Fotos: Jorge Luis Borges
Texto: Jorge Suñol
La alarma me lo indica, me lo canta, es Van Van: “Nadie quiere a nadie, se acabó el querer”. Lo sé, es un estribillo sombrío, pero mi amiga ha decidido usarlo, como si de esta manera pudiera sufrir más, sentir más la falta de “vida social” (entiéndase como una sucesión de fiestas, cafés, playa, piscina… y viajes).
Lleva días con esto, levantándose con el temita, como un tatuaje matutino, la cafeína obligada. Y yo, que a veces me quedo en su casa, hoy amanecí con un sobresalto, que para qué. Enseguida le explico.
Obvivo el mensaje claro de la falta de cariño vanvanero y solo me concentro en ese ritmo que proviene de aquella bocina. A veces me pongo a bailar, y así, cuando abro los ojos, me invade una locura, para asegurar que el día venga con energía y que lo malo se aleje, hacia allá, hacia allá… Y ella, enredada en las sábanas, se une a lo mismo. Resulta que la alarma “sin afecto” ha cumplido su función: despiértense todos.
No hablaremos aquí de desamor, aunque podría decirse que lo que ocupa estas líneas es una de sus consecuencias. La gente, cuando no ama, suele volverse insensible, dura, un poco fría. Generalmente, lo repito.
Aquellos que aman y son amados, llenos de placer y cariño, se convierten en personas excesivamente amables, muestran sus sentimientos, sufren cuando no están cerca de lo que ha alegrado su tiempo. Y ahí está el dilema, en sufrir, sentir el dolor de algo que ya no está, o que anhelas, en llorar cuando estás triste o te sucede algo inusitado. Sin embargo, algunos olvidan esas heridas, se ponen escudos, se vuelven indolentes.

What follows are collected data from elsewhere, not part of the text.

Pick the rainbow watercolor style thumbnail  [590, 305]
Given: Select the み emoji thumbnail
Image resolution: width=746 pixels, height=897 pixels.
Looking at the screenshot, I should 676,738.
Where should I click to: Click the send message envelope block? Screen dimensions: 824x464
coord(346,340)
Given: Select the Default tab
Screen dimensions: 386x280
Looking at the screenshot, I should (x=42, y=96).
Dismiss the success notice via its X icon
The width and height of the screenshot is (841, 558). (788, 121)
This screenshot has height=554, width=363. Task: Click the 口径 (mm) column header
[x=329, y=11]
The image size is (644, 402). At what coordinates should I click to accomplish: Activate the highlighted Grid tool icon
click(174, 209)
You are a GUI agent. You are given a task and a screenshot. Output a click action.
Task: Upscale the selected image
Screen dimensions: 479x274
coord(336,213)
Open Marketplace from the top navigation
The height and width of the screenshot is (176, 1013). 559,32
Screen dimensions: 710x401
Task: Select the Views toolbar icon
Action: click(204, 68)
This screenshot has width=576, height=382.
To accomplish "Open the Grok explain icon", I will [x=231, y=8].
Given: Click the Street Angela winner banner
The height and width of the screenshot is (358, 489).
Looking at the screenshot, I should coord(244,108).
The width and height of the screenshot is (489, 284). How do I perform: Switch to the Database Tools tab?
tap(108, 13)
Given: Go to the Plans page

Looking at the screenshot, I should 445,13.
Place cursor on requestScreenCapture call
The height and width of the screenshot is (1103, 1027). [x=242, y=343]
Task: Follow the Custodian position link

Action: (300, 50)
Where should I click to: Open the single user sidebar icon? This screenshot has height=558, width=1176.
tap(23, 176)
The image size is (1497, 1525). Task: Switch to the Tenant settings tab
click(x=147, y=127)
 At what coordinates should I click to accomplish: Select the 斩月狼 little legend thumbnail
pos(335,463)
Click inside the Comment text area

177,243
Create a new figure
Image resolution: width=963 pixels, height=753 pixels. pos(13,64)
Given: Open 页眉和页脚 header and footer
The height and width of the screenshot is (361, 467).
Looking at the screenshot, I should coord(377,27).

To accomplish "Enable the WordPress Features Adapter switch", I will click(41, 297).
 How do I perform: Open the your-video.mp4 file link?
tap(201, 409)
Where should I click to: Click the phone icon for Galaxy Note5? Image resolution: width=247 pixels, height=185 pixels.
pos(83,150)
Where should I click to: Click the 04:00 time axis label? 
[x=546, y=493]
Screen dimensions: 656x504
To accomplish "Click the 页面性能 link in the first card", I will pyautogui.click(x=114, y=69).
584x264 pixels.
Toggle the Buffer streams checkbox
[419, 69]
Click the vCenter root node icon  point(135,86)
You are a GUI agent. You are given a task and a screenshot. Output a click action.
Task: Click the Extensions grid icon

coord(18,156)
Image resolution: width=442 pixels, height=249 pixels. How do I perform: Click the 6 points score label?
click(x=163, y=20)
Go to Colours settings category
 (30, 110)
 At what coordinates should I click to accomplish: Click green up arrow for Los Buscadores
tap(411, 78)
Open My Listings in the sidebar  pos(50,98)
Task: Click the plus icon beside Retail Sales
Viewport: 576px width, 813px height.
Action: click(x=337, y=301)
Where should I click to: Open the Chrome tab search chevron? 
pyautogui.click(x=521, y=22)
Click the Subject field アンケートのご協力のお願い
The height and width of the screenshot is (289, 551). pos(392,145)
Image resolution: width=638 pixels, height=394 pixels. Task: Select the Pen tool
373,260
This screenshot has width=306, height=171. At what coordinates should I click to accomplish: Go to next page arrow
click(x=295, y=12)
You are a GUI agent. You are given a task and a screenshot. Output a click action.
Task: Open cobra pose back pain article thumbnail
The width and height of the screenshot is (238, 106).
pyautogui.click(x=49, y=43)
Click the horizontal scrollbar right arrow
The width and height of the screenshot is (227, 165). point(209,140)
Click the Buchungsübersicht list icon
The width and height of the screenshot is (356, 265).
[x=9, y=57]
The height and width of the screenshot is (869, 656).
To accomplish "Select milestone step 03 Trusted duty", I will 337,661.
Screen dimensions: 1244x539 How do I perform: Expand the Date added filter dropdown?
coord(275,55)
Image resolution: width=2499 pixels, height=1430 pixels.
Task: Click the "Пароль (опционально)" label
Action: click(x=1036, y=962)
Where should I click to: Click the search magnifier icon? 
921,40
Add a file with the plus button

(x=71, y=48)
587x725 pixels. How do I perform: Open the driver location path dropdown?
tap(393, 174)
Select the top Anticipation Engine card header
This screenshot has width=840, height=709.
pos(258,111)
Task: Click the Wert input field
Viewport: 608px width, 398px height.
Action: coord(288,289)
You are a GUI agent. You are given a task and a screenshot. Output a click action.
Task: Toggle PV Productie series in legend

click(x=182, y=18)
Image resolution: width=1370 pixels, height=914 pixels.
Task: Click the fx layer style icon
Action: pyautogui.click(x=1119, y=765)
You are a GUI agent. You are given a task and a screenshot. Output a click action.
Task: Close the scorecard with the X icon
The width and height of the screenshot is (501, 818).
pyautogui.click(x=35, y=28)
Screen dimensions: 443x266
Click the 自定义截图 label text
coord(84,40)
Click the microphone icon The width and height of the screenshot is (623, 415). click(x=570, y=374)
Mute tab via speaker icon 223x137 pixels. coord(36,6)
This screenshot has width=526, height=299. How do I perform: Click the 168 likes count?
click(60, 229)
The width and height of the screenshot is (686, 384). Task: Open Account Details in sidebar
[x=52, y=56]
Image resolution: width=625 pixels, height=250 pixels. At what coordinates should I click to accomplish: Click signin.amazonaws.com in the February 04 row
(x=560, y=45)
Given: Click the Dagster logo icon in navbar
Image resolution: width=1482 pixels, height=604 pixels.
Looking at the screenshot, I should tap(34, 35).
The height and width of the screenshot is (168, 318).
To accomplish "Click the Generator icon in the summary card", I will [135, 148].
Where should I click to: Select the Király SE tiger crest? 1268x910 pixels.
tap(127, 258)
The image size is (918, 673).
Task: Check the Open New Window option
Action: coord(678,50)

La indolencia invade la sociedad, se infiltra en oficinas de directivos y subordinados, en colas, horarios laborales, guaguas cotidianas. Ha llegado para que la gente haga las cosas por hacerlas, sin ánimos, ni creatividad, sin esfuerzo; ha llegado para que la negligencia y el incumplimiento de las obligaciones se hagan comunes. Y eso, merece -cuando menos- un llamado de atención.
Se ha catalogado a las personas indolentes como apáticas, perezosas, insensibles a cualquier conmoción. Para esclarecer el asunto, representa lo opuesto a la solidaridad, la empatía, el apoyo, que une a los individuos de una sociedad o familia.
Seguramente has llegado a cualquier lugar, de cualquier naturaleza, y la persona que te atiende; ya sea porque tiene un mal día, o porque no le están pagando lo que le deben, o porque simplemente no tiene ganas de trabajar, le importa poco ser eficiente en lo que hace; te trata mal, ofrece un mal servicio, es irrespetuosa… Este panorama es común, y claro que el cliente sufre.
Se habla mucho sobre compromiso, muchas consignas adornan paredes, muchas alabanzas a la calidad y la sostenibilidad, pero una sociedad, un país, no se puede construir cuando a la gente le da lo mismo ocho que ochenta; cuando la inercia contamina la ciudad, cuando el reguetón resuena a las 7:00 am a niveles ensordecedores. Este tema tiene mucha tela que cortar, de todos los colores y todos los tipos. Abarca niveles objetivos y subjetivos, es evidente.
También habría que reflexionar sobre por qué algunas personas han adoptado esa actitud, analizar las condiciones laborales, las relaciones humanas con los demás trabajadores, los estímulos, o la falta de estos, en fin, mediaciones. Sin embargo, todo ello no justifica que cada quien, desde el lugar que ocupa, deba hacer lo que le corresponde, y hacerlo bien, dedicarse, asumirlo.
Puede que un día aceptes un pinchazo de algún indolente. Pero cuando esto se vuelve cotidiano, es deber levantar una denuncia, unas líneas atentas, una alarma, que despierte a aquellos que parecen tener un corazón de piedra y no sufren ante el dolor ajeno, ni ante su propio dolor.
Ya se lo dije a mi amiga: ¡Cambia esa alarma, mi chuli! Y ella, insiste, hasta que tenga novio, como si quisiera torturarse. Ya vendrán los días en que despierte con canciones cursis, y entonces contaremos otra historia. ¿Sentiste algo?